[Saved data entries]
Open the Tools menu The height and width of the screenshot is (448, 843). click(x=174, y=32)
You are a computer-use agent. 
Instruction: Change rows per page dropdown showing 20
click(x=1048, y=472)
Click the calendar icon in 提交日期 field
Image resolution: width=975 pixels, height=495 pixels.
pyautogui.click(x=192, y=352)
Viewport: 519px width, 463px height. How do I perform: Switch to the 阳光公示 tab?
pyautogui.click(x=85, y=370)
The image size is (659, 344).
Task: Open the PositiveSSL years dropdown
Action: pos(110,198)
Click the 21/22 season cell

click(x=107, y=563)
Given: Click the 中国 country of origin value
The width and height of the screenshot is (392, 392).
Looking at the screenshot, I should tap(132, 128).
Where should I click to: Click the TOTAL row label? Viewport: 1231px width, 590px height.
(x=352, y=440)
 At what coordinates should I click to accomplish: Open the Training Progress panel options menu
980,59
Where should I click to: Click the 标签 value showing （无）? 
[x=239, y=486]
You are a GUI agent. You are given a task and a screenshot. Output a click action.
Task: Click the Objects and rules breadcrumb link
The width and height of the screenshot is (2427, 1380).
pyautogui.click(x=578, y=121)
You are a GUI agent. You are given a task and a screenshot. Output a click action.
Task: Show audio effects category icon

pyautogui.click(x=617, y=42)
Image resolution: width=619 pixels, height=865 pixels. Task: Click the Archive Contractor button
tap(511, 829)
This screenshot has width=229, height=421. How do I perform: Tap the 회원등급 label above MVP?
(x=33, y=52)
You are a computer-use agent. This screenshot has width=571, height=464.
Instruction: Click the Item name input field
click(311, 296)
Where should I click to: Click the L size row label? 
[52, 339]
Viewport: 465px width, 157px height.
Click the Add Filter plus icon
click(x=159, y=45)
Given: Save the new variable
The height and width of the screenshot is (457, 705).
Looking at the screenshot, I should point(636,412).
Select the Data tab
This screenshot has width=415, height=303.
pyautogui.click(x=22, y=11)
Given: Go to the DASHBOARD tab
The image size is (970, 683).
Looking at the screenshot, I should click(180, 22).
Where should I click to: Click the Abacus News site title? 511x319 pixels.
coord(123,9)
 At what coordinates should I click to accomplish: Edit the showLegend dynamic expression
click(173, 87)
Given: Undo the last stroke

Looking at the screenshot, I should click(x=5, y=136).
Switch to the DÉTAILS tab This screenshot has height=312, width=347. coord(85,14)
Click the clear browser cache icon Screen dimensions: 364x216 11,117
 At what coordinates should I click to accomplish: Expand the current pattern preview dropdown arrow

Activity ->
Beginning at the line where "The image size is (970, 683)." appears, extract each line through the end of the data above; keep them exact and include nothing else.

Finished exercise ->
The image size is (970, 683).
Looking at the screenshot, I should click(180, 22).
Where should I click to: Click the Abacus News site title? 511x319 pixels.
coord(123,9)
 At what coordinates should I click to accomplish: Edit the showLegend dynamic expression
click(173, 87)
Given: Undo the last stroke

Looking at the screenshot, I should click(x=5, y=136).
Switch to the DÉTAILS tab This screenshot has height=312, width=347. coord(85,14)
Click the clear browser cache icon Screen dimensions: 364x216 11,117
 At what coordinates should I click to accomplish: Expand the current pattern preview dropdown arrow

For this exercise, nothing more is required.